Selected text:
Maxi started walking today! Apparently he took 4 steps, stood there looking very pleased with himself clapping his hands (he's very advanced, you know) and then fell flat on his arse. Good boy Max. I can't wait to see you walking to me at the airport you clever boy. Love from Daddy xxx

Sunday 24 June 2007

Cultured

I spent a fascinating afternoon at the Shanghai museum. The museum is ultra-modern and thanks to it's excellent air conditioning system, was probably the best place to be in Shanghai today. The museum features really comprehensive displays of bronze articles (knives, daggers, wine vessels and cooking utensils), jade, art and calligraphy, clothing from the many different ethnic groups in China and coins and money.

It is the absolute height of conceit to think you have even scratched the surface of China in 2 weeks but perhaps you can say that the museum helps you put some things about modern China in context. That does not mean to say that everyone sits around all day scratching their heads, looking at mountains, writing down poems with deep hidden subtext with a brush made out of a badger's arse whilst wearing jade beads. Confusingly, modern Shanghai couldn't be more different from the tranquility and cool calm of the museum. Maybe what you can say is that it helps you to understand something about why it's important to keep traditions alive and questions about national identity which are both issues facing China.

Task inputs:
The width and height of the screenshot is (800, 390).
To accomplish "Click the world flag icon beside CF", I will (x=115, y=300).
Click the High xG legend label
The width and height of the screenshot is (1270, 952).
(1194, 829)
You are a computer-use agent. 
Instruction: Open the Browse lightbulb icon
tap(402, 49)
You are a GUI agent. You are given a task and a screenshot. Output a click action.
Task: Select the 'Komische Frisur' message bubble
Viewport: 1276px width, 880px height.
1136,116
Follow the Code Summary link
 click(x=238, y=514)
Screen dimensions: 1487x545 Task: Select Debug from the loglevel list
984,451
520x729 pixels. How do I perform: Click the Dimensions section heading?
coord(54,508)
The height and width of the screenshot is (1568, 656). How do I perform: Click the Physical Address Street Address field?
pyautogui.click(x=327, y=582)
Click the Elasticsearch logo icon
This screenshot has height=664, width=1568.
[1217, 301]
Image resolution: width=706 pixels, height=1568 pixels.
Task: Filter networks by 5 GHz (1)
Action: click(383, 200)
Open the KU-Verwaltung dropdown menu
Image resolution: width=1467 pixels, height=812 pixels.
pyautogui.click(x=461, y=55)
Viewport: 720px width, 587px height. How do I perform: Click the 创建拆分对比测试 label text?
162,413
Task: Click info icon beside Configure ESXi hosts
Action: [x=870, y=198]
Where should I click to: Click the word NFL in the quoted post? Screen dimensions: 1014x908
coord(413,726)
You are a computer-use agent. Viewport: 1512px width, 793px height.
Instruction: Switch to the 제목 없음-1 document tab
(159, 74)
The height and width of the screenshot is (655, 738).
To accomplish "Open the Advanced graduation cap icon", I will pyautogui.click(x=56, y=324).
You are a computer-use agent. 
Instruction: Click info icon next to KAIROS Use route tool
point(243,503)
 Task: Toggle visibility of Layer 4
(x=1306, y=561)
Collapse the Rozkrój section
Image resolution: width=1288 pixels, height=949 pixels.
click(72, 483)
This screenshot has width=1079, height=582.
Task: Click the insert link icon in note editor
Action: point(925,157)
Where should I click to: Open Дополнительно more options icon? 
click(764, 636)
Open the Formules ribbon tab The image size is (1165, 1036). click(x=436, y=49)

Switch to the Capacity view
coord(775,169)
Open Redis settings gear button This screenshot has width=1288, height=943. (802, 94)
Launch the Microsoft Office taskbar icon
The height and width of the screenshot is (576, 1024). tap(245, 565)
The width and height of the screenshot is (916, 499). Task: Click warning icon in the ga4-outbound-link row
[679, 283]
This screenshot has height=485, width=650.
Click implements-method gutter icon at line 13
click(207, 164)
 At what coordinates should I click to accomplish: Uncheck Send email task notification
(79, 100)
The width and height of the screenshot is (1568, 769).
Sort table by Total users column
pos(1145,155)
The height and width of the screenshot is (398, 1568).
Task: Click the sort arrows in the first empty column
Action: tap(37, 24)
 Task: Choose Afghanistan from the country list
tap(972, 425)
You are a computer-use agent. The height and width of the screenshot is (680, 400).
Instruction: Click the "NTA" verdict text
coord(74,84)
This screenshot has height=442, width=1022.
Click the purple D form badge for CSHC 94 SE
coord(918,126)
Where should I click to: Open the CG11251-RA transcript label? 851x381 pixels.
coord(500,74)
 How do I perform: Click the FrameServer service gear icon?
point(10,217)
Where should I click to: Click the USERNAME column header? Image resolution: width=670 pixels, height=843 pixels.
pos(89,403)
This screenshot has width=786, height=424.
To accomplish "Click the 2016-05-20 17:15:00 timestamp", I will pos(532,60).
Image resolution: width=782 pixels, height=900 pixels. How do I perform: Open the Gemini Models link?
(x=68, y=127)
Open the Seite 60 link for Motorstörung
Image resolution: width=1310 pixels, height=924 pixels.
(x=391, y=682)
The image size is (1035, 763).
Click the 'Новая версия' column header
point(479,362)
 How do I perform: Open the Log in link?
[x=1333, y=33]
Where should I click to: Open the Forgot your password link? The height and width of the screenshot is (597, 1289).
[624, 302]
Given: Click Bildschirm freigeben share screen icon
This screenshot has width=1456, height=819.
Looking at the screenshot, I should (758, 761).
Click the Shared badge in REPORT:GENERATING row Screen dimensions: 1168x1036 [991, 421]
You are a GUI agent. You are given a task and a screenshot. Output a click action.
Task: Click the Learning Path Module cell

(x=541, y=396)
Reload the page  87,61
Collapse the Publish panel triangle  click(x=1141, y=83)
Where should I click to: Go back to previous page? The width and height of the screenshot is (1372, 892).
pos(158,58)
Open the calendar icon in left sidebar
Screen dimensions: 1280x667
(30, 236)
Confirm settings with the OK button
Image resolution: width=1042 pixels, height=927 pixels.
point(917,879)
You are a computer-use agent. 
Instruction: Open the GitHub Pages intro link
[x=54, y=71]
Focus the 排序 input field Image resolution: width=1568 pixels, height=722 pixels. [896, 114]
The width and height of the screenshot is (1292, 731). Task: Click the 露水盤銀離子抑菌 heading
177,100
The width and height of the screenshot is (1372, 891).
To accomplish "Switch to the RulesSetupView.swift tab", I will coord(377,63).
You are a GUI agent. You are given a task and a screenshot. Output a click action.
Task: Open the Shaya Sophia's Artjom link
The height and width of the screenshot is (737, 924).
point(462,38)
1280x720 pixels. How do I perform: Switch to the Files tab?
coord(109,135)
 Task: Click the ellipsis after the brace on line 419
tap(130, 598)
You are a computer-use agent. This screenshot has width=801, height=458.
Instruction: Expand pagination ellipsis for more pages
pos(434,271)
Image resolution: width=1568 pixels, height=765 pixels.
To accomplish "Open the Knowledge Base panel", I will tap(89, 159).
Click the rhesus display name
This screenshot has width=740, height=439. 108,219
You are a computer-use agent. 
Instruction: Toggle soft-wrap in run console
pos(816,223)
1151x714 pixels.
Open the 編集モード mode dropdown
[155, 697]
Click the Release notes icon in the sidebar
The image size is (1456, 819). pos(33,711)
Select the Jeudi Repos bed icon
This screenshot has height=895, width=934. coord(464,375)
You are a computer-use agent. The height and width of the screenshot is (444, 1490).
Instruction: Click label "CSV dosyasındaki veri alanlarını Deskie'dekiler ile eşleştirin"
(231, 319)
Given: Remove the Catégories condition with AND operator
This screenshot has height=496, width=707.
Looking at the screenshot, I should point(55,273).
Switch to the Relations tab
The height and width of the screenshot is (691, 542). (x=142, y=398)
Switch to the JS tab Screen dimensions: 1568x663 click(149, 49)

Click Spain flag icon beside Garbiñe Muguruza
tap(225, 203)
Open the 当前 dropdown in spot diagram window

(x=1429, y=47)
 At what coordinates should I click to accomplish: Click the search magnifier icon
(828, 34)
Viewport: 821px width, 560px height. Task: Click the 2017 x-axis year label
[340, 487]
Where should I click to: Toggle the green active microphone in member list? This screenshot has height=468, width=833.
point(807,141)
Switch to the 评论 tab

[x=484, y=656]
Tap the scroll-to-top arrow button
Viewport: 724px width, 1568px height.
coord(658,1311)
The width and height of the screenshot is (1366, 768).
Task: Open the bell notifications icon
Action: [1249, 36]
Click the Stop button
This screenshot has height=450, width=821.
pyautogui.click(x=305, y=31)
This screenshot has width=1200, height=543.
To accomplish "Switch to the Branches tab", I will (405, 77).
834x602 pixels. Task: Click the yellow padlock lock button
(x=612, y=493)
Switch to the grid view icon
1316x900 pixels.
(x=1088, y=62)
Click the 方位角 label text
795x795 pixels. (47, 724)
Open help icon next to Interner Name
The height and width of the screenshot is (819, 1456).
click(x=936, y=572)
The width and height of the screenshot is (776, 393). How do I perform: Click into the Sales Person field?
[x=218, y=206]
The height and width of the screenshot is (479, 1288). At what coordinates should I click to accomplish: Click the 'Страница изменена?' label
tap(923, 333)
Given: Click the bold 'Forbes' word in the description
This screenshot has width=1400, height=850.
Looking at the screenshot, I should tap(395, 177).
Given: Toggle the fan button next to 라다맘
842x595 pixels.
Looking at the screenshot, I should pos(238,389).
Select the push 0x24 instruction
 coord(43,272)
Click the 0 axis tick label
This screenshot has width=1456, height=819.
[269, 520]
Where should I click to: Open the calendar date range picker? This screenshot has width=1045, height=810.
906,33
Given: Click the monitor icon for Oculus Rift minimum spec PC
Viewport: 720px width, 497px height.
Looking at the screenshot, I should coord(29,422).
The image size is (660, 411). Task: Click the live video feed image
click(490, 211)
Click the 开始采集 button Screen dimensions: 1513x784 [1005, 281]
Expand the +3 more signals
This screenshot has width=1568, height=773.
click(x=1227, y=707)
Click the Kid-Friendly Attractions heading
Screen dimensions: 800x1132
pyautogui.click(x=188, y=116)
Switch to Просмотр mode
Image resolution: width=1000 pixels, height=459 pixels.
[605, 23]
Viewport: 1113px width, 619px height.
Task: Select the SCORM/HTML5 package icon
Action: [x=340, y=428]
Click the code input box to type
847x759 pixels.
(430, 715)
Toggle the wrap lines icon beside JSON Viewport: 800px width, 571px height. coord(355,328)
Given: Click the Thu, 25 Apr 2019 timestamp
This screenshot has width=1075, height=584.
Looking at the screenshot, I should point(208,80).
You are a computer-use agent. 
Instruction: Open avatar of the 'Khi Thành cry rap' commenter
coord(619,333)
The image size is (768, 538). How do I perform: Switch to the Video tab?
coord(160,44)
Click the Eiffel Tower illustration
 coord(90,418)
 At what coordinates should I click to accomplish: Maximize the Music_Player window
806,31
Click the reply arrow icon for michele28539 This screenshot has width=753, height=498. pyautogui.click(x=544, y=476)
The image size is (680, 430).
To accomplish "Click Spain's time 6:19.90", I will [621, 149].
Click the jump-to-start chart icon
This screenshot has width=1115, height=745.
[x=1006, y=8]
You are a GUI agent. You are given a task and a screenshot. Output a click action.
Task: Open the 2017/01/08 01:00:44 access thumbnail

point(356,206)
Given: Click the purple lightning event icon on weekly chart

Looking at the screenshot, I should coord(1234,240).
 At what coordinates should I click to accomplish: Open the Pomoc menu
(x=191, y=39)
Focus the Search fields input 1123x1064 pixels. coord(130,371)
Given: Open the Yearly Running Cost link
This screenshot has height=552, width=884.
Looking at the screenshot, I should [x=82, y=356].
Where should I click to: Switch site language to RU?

Work instructions:
- A) Translate this sentence from the travel blog into Spanish: "Confusingly, modern Shanghai couldn't be more different from the tranquility and cool calm of the museum."
- B) In the stretch of the records from the line containing "Given: Open the Yearly Running Cost link" through the end of the records, swap "Yearly" for "Annual" and leave everything else unchanged. Write out only those lines.

Solutions below:
- A) Lo confuso es que el Shanghái moderno no podría ser más distinto de la tranquilidad y la calma serena del museo.

- B)
Given: Open the Annual Running Cost link
This screenshot has height=552, width=884.
Looking at the screenshot, I should [x=82, y=356].
Where should I click to: Switch site language to RU?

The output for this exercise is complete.